Taking into account the various elements revealed by Makarona et al in the upregulation of G6PD by HDACi, it can be anticipated that a variety of strategies for specific epigenetic reprogramming based on combinatorial chromatin changes in the methyl, acetyl, and phosphate groups as well as on the abundance of the various binders in the core promoter. In addition, strategies to fine-tune gene expression by class isoform–specific HDAC inhibitors that could function on protein–protein interactions within the multiprotein transcriptional complexes could also expand the therapeutic benefit of epigenetic intervention.
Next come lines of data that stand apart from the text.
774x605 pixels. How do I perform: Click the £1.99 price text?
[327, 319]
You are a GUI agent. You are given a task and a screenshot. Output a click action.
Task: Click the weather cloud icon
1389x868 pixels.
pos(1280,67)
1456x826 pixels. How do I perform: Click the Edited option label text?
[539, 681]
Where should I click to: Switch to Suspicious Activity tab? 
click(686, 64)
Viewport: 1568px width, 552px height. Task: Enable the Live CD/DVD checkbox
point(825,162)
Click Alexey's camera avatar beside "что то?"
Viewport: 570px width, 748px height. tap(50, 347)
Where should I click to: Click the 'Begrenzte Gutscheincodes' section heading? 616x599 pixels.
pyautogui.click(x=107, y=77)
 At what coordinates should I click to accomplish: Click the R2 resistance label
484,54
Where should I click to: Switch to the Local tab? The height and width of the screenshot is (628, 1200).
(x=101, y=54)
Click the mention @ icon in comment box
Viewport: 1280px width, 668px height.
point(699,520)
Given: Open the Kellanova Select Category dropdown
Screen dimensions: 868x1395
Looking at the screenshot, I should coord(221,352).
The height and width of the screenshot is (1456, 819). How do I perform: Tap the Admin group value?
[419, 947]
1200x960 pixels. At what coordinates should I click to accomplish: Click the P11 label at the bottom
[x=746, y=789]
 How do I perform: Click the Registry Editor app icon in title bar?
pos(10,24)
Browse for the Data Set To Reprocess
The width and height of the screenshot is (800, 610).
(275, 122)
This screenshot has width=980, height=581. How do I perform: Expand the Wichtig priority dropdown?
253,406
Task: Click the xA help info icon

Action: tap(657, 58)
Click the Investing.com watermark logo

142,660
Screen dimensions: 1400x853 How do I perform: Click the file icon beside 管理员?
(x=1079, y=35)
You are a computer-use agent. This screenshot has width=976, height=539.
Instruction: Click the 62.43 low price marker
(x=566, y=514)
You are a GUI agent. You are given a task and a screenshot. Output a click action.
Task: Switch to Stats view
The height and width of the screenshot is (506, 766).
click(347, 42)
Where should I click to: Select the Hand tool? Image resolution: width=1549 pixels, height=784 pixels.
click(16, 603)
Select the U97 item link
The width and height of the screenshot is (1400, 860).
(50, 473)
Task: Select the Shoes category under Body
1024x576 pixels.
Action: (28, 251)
The investigators went further to test HDACi treatments on nucleated cells carrying different G6PD alleles, including severe and mild variants, to demonstrate that HDACis correct deficient phenotypes in primary erythroid precursor cells. HDACi-upregulation of mutated G6PD-messenger RNAs favors the assembly of an increased number of G6PD monomers into more stable dimers and tetramers to overall increase the enzymatic activity just above normal levels. Apart from the direct potential therapeutics of G6PD deficiency, these last achievements are important for 3 other reasons. First, the findings consolidate previous data in other hematological hereditary diseases that reprogramming gene expression by chromatin modifiers rectifies the associated pathology.9,10 Second, these studies can provide a new strategy for boosting G6PD activity in red cells of those carriers of polymorphic G6PD variants that cannot be administered with effective antimalarials, such as primaquine, for the elimination of Plasmodium vivax and Plasmodium ovale hypnozoites causing relapse.6 Finally, these drug-reprogramming approaches of damaged cells carrying disease alleles can pave the way to other therapeutic scenarios for hereditary diseases different than those based on engineering gene transfers.
Conflict-of-interest disclosure: The author declares no competing financial interests.